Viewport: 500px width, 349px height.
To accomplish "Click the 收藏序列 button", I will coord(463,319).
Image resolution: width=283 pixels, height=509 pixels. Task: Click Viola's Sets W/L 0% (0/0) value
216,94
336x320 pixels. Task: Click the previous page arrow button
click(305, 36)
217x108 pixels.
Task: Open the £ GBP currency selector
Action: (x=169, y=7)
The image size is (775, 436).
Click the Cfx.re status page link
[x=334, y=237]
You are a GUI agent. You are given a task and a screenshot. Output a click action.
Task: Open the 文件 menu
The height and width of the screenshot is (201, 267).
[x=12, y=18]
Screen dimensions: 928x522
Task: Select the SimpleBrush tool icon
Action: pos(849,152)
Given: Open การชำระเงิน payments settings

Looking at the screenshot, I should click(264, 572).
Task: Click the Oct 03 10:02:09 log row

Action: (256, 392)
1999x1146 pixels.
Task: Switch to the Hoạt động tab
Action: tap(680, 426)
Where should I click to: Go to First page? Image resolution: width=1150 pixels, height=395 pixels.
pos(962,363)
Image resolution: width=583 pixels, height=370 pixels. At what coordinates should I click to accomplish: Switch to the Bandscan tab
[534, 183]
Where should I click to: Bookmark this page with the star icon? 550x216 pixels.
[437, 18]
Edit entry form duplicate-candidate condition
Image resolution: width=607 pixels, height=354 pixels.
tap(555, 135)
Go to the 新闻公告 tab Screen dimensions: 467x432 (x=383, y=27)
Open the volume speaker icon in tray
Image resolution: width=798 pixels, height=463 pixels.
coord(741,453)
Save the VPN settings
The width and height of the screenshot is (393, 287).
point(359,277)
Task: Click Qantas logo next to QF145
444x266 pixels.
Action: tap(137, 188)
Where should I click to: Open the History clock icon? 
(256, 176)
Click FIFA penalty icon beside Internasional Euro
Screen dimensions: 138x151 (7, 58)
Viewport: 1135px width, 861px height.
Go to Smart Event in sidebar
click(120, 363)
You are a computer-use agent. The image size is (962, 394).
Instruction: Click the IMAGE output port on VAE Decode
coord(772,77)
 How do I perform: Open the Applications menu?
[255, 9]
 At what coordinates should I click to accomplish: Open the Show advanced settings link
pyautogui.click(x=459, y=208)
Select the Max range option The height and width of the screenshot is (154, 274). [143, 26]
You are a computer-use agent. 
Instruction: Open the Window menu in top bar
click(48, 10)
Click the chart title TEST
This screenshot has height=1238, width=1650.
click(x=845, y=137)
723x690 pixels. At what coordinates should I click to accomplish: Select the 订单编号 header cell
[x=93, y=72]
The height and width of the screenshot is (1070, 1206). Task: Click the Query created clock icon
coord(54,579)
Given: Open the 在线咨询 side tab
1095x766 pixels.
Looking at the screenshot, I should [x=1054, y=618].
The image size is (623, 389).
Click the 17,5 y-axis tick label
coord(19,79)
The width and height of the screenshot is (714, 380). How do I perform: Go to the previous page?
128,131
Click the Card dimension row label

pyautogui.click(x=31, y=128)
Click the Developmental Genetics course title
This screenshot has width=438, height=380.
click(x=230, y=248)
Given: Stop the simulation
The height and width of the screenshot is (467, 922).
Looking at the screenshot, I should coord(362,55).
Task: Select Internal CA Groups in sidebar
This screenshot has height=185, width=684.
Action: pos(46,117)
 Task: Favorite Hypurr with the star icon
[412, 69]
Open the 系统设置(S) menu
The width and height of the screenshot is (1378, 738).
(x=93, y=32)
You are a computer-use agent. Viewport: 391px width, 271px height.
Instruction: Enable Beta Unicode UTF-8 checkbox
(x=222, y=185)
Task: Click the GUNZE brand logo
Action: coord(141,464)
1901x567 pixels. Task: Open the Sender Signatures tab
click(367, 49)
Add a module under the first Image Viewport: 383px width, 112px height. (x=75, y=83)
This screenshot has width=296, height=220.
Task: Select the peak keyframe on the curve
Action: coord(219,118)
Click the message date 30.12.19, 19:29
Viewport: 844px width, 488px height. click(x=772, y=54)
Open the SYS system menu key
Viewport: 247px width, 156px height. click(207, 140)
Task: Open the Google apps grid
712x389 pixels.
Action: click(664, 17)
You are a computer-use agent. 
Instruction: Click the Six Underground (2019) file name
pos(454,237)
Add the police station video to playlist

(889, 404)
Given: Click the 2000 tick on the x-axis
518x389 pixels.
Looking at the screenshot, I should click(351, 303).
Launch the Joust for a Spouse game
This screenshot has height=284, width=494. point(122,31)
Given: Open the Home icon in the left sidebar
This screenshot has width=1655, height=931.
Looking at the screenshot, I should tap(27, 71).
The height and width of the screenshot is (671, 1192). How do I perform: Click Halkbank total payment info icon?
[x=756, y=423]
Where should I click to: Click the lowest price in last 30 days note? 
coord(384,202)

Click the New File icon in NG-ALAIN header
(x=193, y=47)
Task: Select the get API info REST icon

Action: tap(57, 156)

◆ ◆ ◆ ◆ ◆

■ **WHAT THE EXERCISE ASKS**: Can you repeat the material from the line containing "Where should I click to: Open" through the line containing "Looking at the screenshot, I should coord(362,55)." word for word?

■ **TASK RESULT**:
Where should I click to: Open the History clock icon? 
(256, 176)
Click FIFA penalty icon beside Internasional Euro
Screen dimensions: 138x151 (7, 58)
Viewport: 1135px width, 861px height.
Go to Smart Event in sidebar
click(120, 363)
You are a computer-use agent. The image size is (962, 394).
Instruction: Click the IMAGE output port on VAE Decode
coord(772,77)
 How do I perform: Open the Applications menu?
[255, 9]
 At what coordinates should I click to accomplish: Open the Show advanced settings link
pyautogui.click(x=459, y=208)
Select the Max range option The height and width of the screenshot is (154, 274). [143, 26]
You are a computer-use agent. 
Instruction: Open the Window menu in top bar
click(48, 10)
Click the chart title TEST
This screenshot has height=1238, width=1650.
click(x=845, y=137)
723x690 pixels. At what coordinates should I click to accomplish: Select the 订单编号 header cell
[x=93, y=72]
The height and width of the screenshot is (1070, 1206). Task: Click the Query created clock icon
coord(54,579)
Given: Open the 在线咨询 side tab
1095x766 pixels.
Looking at the screenshot, I should [x=1054, y=618].
The image size is (623, 389).
Click the 17,5 y-axis tick label
coord(19,79)
The width and height of the screenshot is (714, 380). How do I perform: Go to the previous page?
128,131
Click the Card dimension row label

pyautogui.click(x=31, y=128)
Click the Developmental Genetics course title
This screenshot has width=438, height=380.
click(x=230, y=248)
Given: Stop the simulation
The height and width of the screenshot is (467, 922).
Looking at the screenshot, I should coord(362,55).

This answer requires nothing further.